Un amendement est un texte, déposé par un ou plusieurs députés, qui vise à modifier un projet ou une proposition de loi. Il y a un auteur principal, mais un amendement peut être cosigné par plusieurs députés.

Céline Thiébault-Martinez

Céline Thiébault-Martinez

Seine-et-Marne (77)

Les votes des députés et des groupes

Exposé des motifs de l'amendement

L'objectif d'un amendement est de modifier ou d'ajouter une mesure d'un projet ou d'une proposition de loi. Le ou les députés qui rédigent l'amendement écrivent également un exposé des motifs.

Cet amendement du groupe Socialistes et apparentés vise à encadrer le contenu de la formation des psychologues de police judiciaire prévue à l’article 6 du projet de loi.

Le dispositif introduit une nouvelle catégorie d’intervenants au sein des services d’enquête, appelés à contribuer à l’analyse psycho-criminologique des procédures pénales. Dans ce contexte, la qualité de leur formation constitue une garantie essentielle, en particulier dans les contentieux relatifs aux violences intrafamiliales et aux violences sexistes et sexuelles.

Or, ces contentieux présentent des enjeux majeurs en matière de prise en charge des victimes et de traitement judiciaire des faits.
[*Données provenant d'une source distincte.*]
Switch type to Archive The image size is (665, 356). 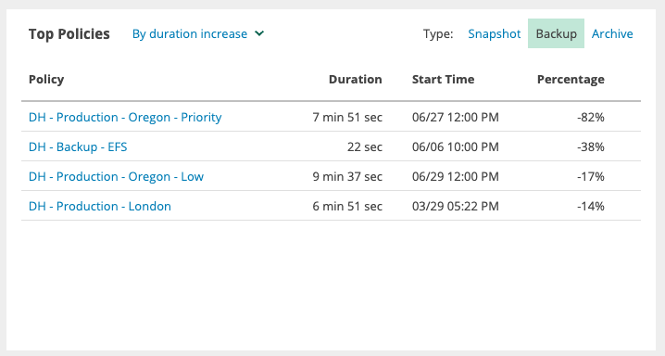(x=612, y=33)
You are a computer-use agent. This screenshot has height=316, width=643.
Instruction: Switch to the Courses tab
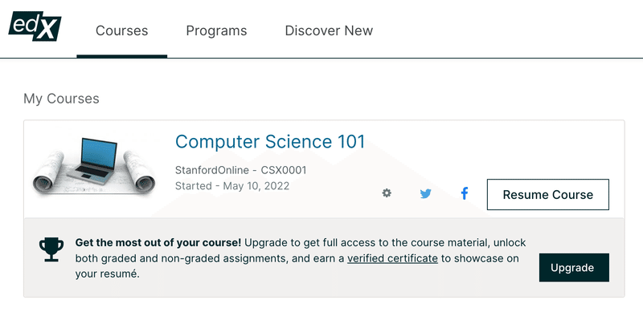click(122, 30)
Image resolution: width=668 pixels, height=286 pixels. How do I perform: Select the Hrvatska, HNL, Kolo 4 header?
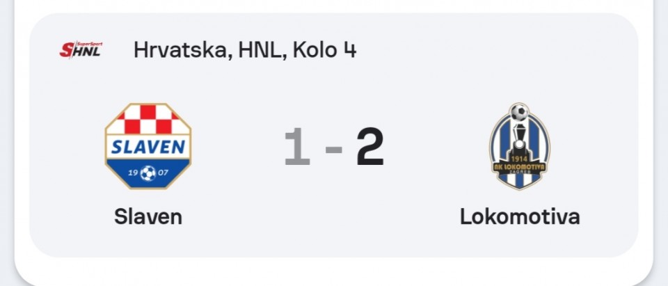pyautogui.click(x=245, y=50)
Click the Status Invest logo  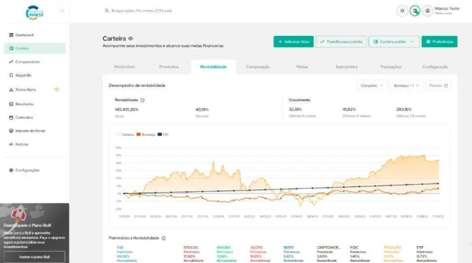point(35,12)
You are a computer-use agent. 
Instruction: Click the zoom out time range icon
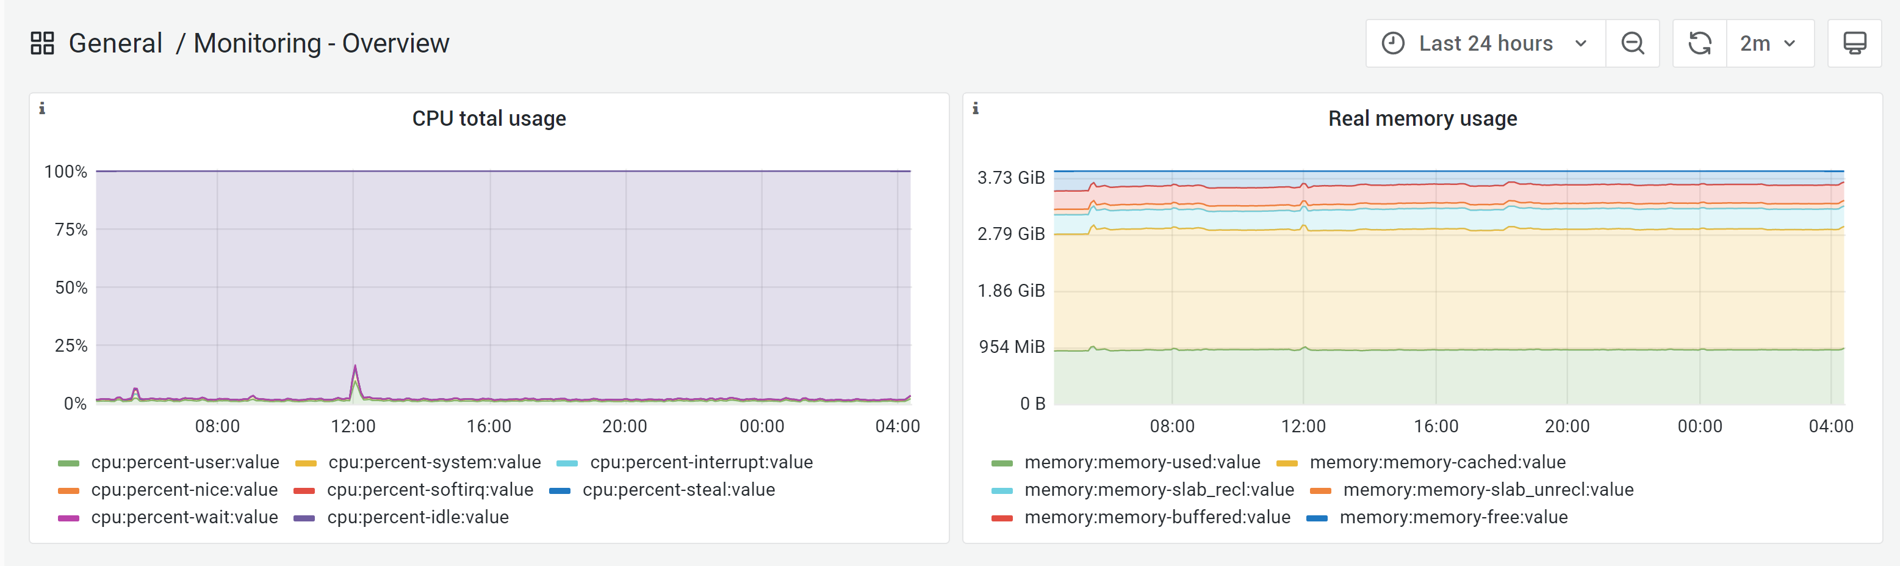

Les violences sexuelles et sexistes restent marquées par une difficulté persistante d’accès au droit et à la reconnaissance judiciaire, comme en témoigne le taux élevé de classement sans suite des plaintes déposées dans ces affaires, estimé à environ 73 %. Cette réalité impose de renforcer la formation des professionnels intervenant au stade de l’enquête afin de mieux appréhender la spécificité des psychotraumatismes et des mécanismes de victimisation.
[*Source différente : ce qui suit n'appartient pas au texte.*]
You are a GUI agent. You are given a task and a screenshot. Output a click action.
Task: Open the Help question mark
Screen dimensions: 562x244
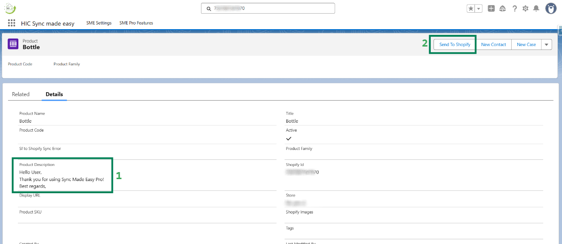click(514, 8)
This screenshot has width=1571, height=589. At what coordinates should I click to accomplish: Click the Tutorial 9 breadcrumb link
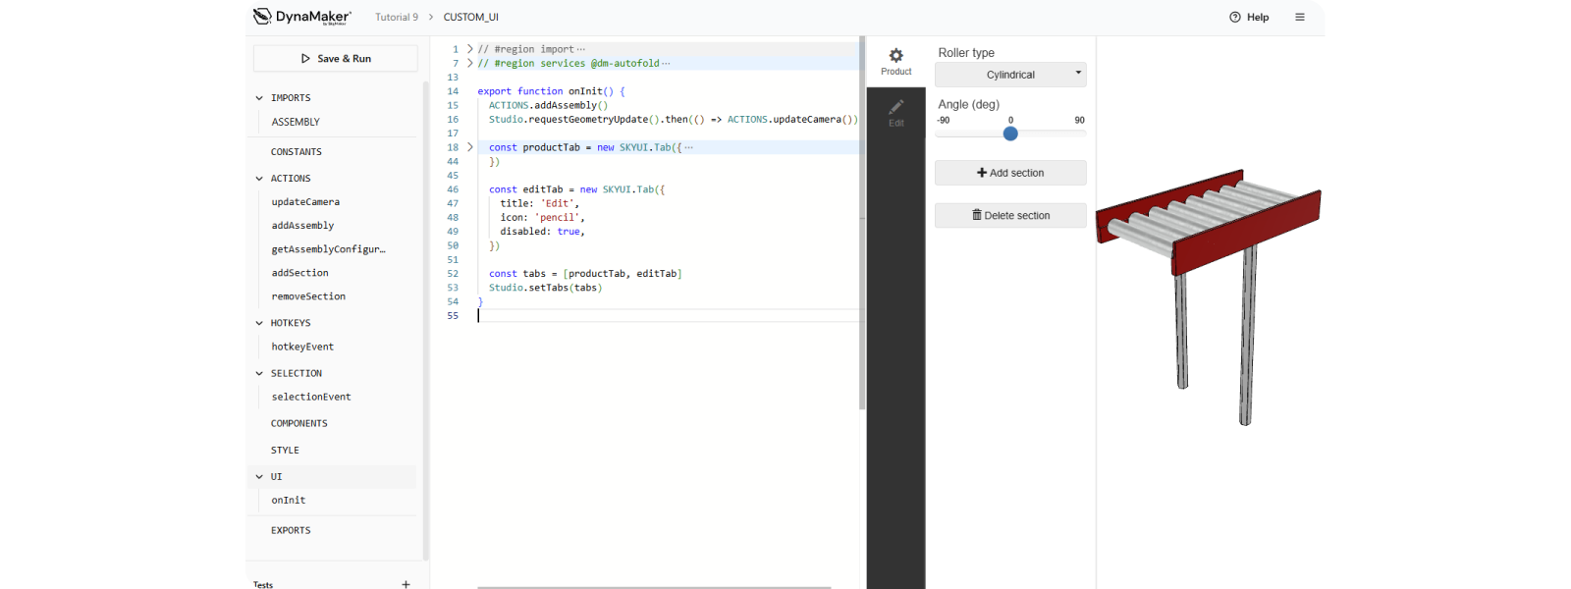click(x=397, y=17)
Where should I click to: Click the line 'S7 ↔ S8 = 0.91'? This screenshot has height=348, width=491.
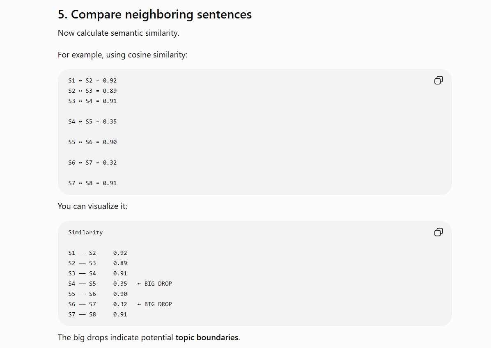pyautogui.click(x=92, y=183)
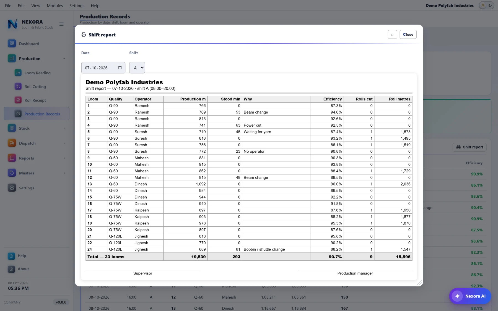Expand the Reports section chevron
The image size is (498, 311).
coord(64,158)
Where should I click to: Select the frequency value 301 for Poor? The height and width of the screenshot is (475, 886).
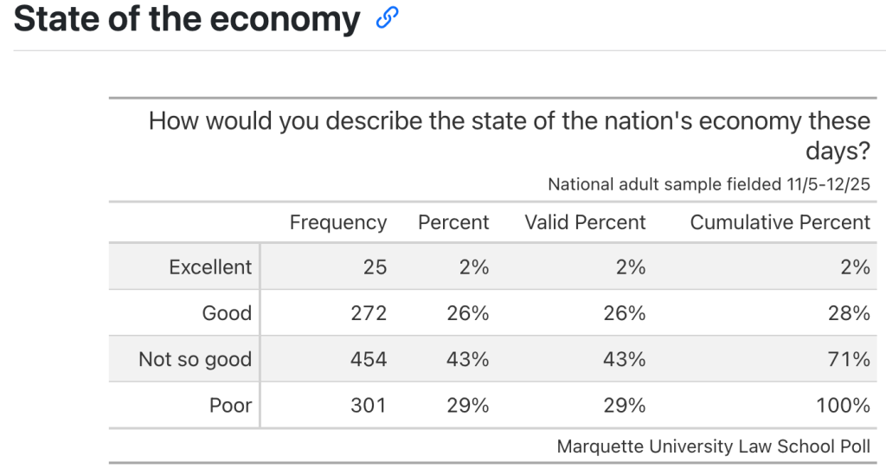(x=369, y=405)
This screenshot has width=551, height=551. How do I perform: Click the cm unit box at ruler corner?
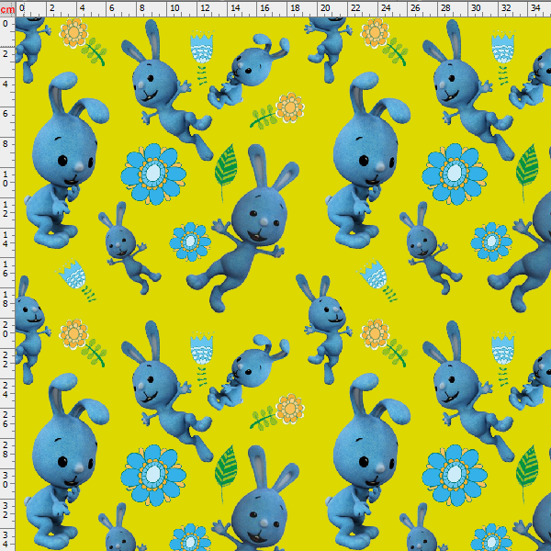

Dès lors, il apparaît indispensable que la formation des psychologues de police judiciaire comporte un socle minimal clairement identifié au niveau réglementaire, garantissant une compétence approfondie en victimologie, en psychotraumatologie (phénomène de dissociation cognitive par exemple), en pédiatrie médico-légale ainsi qu’en matière de violences sexistes et sexuelles.

Le présent amendement vise ainsi à sécuriser le dispositif en imposant que le décret en Conseil d’État prévoie explicitement ces enseignements, afin d’assurer une prise en charge plus adaptée des victimes et une meilleure qualité de l’analyse psycho-criminologique dans les procédures concernées.